If Mr. Giuffre was long on ideas, he was not a partisan in aesthetic matters. Though he prized his even, smooth sound quality on clarinet, he did not disdain players who had a more fractured sound. He never saw an irreconcilable split between American and European influences. He admitted that the instrumentation for his late-'50s trios had a European inspiration, Claude Debussy's Sonata for Flute, Viola, and Harp; at the same time he used those trios to convey a sense of rustic, bluesy Americana.

From the mid-'50s on, Mr. Giuffre taught music, initially at the Lenox School of Jazz, the late-summer educational conference in Lenox, Mass., which existed from 1957 to 1960. (A remark made the rounds at the time: when told that Mr.
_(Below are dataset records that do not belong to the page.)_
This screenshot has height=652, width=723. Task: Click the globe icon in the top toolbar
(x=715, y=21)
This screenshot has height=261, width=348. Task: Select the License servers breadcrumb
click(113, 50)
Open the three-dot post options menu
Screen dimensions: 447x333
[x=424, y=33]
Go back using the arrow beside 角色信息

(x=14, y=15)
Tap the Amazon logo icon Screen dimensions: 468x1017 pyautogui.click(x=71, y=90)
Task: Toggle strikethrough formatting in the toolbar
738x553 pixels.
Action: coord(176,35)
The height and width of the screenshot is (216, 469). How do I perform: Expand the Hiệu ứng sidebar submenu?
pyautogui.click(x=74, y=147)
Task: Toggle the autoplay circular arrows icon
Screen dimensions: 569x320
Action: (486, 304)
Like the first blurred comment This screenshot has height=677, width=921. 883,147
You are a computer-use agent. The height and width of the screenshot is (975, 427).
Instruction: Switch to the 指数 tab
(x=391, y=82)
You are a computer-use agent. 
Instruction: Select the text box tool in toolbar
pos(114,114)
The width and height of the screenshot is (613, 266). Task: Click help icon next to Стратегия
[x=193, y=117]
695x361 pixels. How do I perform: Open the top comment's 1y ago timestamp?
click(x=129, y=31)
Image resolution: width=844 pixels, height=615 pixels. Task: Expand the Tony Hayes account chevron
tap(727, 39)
Giuffre would be there to teach clarinet, among other things, the writer André Hodeir joked, "Who will be teaching the upper register?")

It was at Lenox that Mr. Giuffre first encountered Ornette Coleman, a scholarship student at the school, in 1959. Mr. Giuffre was knocked sideways by Coleman's conviction and freedom and had a sort of ecstatic transformation.

Mr. Giuffre changed his music again. The result was the moody, overlapping improvisations with no fixed key or tempo that characterize the playing of his trio with Paul Bley on piano and Steve Swallow on bass, heard on the reissues "1961" and "Free Fall." This trio lasted for less than two years, playing ever more uncompromising music; Swallow wrote the group made its last stand at a Bleecker Street coffeehouse in New York, breaking up on a night when each musician earned 35 cents.

But when "1961," a pairing of trio albums, was reissued in 1992, it was greeted with awe by some younger musicians and critics for its prescience about the post-1960s jazz landscape. The album received a five-star rating in Down Beat.

A similar belated reception awaited "Free Fall," which included some piercing, agitated solo improvisations. Though the album was a commercial failure on its initial release in 1963, when Columbia brought it out again 25 years later, "The Penguin Guide to Jazz on CD" gave it the book's highest rating.

After "Free Fall" Mr. Giuffre made no albums for 10 years. He taught at the New School and New York University, and in 1978 he joined the faculty of the New England Conservatory of Music in Boston, where he taught until the early 1990s. He also created another version of the Jimmy Giuffre 3, which turned to sounds from Africa and Asia; in the 1980s he made a series of quartet recordings.

Also in the '80s he formed a productive association with the French saxophonist Andre Jaume, who recorded Mr. Giuffre several times. The 1961 edition of Jimmy Giuffre's trio, with Bley and Swallow, reunited sporadically for performances and recordings, including "The Life of a Trio" (Owl, 1990) and "Conversations With a Goose" (Soul Note, 1992).

Mr. Giuffre leaves his wife, Juanita. The couple have lived in an 18th-century mill in West Stockbridge since 1976.